Chain Of Light: A Review Of The "Lost" Nusrat Fateh Ali Khan Album

In what is, to me at least, the most momentuous bit of music news this week, there's a 'lost' Nusrat Fateh Ali Khan album. Chain of Light, out Friday from Real World Records, offers up four recordings from 1990 from the legendary vocalist. The record is, of course, essential.

These four tracks from the greatest qawwali singer of all time are powerful reminders of Nusrat's skills. Sung in Urdu, Punjabi, and Persian, the selections make up an album as uniform in its effect as those Nusrat released on this label beginning with 1989's Shahen-Shah. The sleeve notes to Chain of Light have this bit from musician and producer Michael Brook which seems necessary to share:

'"It was all seat of the pants stuff," Brook says of their many sessions. "Nusrat carried a book of lyrics with him and he would be trying out new ideas all the time – when he settled on one he liked, he would head into the live room and launch right in. He'd only stop when we waved through the window and told him to, otherwise they'd go for as long as they wanted!"'

During the second track, the Sufi-inspired "Aaj Sik Mitran Di", Nusrat's voice spirals to the skies, the tabla keeping count behind it.
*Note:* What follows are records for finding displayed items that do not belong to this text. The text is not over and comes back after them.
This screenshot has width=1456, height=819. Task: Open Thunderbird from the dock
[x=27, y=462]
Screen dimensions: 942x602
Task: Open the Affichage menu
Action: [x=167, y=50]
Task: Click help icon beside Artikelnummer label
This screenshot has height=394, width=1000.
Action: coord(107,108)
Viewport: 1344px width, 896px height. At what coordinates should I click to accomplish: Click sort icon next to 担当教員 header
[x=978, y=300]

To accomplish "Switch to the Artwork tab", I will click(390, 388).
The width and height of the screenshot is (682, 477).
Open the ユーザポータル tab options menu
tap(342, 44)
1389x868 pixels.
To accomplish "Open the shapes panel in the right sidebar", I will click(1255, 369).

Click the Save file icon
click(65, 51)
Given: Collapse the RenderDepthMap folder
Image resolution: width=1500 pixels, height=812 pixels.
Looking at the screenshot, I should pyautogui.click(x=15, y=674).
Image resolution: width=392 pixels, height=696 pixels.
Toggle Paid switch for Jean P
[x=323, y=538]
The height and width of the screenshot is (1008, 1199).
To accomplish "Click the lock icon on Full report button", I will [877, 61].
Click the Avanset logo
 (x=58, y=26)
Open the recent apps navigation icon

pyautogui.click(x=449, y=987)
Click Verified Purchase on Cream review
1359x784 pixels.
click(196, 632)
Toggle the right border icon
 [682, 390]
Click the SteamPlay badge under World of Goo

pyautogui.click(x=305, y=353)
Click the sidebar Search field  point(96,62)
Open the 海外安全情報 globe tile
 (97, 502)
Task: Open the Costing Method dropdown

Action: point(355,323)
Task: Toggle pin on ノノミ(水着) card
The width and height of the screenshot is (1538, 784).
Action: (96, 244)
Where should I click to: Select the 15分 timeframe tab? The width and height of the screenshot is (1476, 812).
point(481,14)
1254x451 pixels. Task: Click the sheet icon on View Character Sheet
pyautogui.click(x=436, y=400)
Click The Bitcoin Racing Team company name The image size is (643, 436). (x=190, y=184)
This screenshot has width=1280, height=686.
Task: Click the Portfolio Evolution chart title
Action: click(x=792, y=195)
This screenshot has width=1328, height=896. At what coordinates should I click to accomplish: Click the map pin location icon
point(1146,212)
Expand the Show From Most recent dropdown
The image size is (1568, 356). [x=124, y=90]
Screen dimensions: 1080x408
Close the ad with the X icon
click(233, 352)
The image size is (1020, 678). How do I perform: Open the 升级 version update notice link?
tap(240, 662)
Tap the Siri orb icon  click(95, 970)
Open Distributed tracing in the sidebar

It's not a stretch to compare these vocals to a Coltrane solo; both come from an almost mystical place of yearning for the divine. Differences in religion between listener and artist mean little when the music is so clearly transformative.

That was the enduring strength of Nusrat Fateh Ali Khan. He could take a form that was hundreds of years old and make it seem so vital, so alive that a listener was sort of stunned. As a showcase for Nusrat's art, and the art of his party, this record is superb. It's more traditional than one might have expected given that Nusrat's work with Michael Brook extended to the modern modern-sounding Night Song. And there's a quality here that feels wonderfully live, as if these were quickly recorded as they unfolded, which is why I wanted to share that Michael Brook quote. Chain of Light is as much an essential Nusrat Fateh Ali Khan recording as any of those on this imprint, or any other which Westerners have access to.

Chain of Light by Nusrat Fateh Ali Khan on Real World Records is out tomorrow (Friday, September 20, 2024).